Task directions:
In the records below, find the line holding "At what coordinates"; copy it and every line after it to the end, omitting all images.

Data records:
· · · · · · ·
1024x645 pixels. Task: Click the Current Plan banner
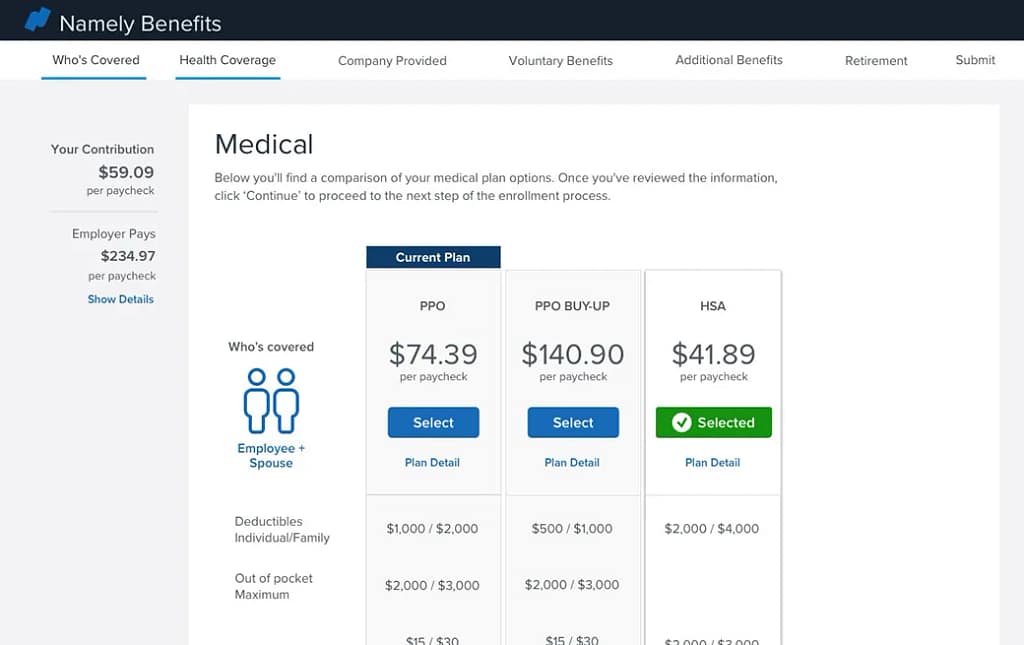point(433,257)
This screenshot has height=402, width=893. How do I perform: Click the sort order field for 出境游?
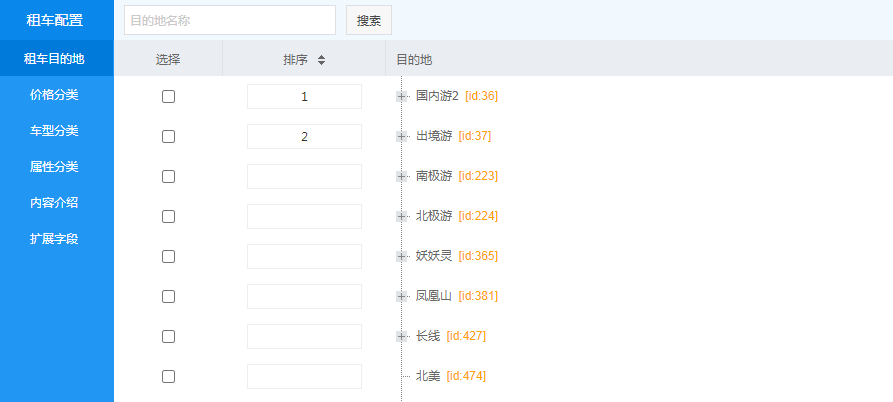(x=304, y=136)
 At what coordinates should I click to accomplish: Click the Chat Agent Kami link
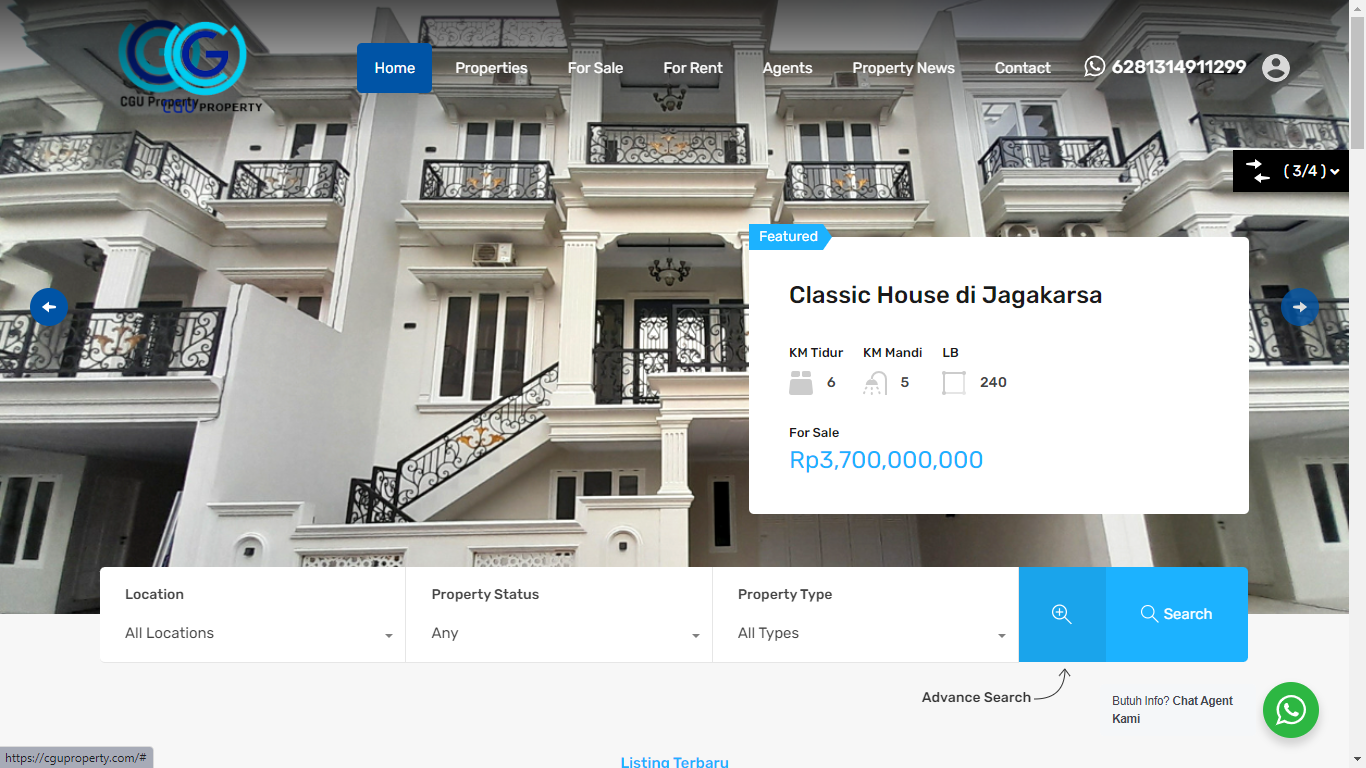[1172, 710]
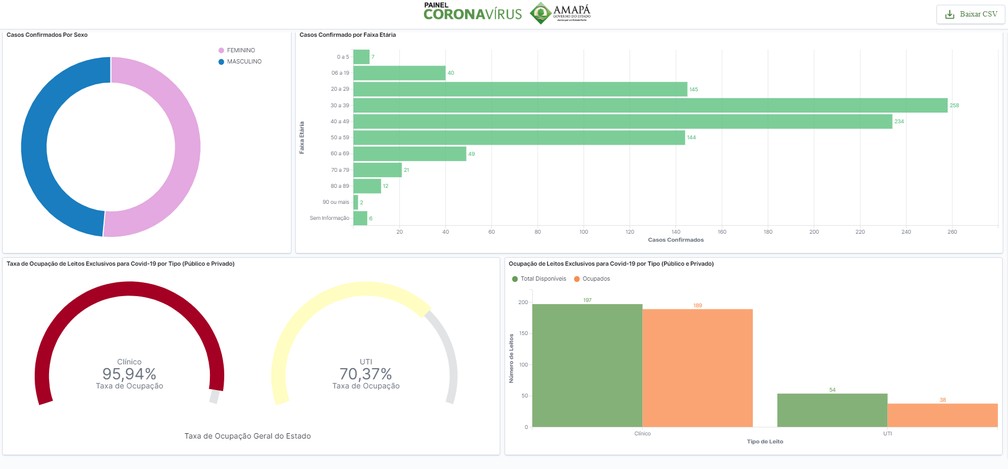Toggle the Total Disponíveis legend item
This screenshot has width=1008, height=469.
click(539, 279)
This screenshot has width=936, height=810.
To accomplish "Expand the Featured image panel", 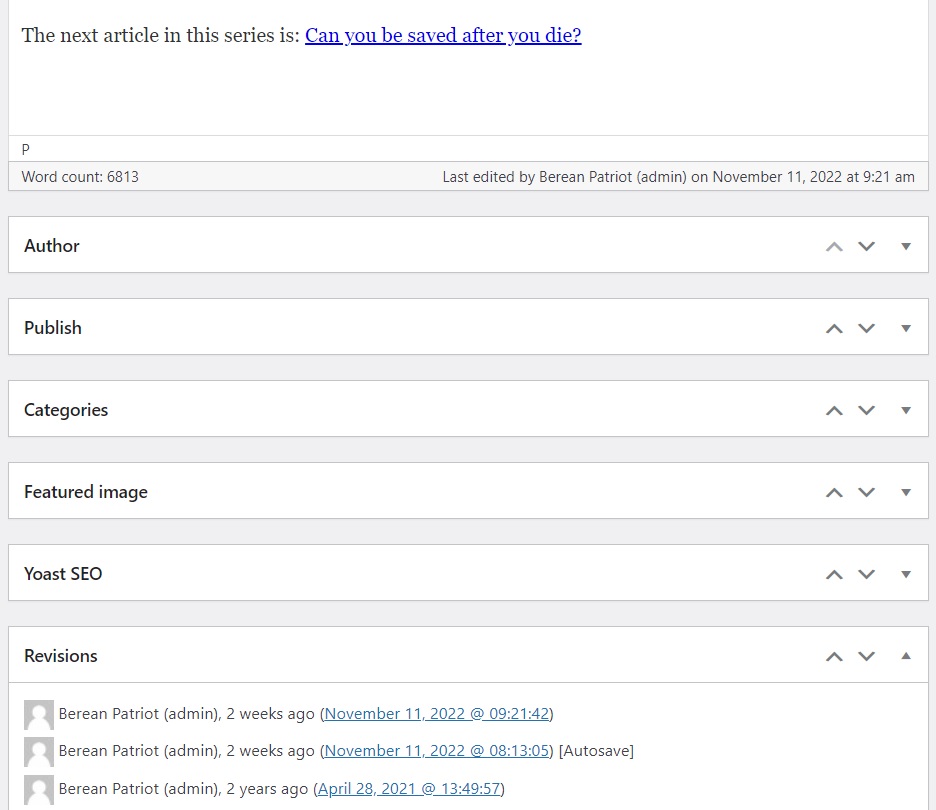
· · · · · · ·
Exercise result:
 At what coordinates should I click to accomplish: Click the Chat Agent Kami link
[1172, 710]
Toggle the Total Disponíveis legend item
This screenshot has width=1008, height=469.
click(539, 279)
This screenshot has width=936, height=810.
To accomplish "Expand the Featured image panel", 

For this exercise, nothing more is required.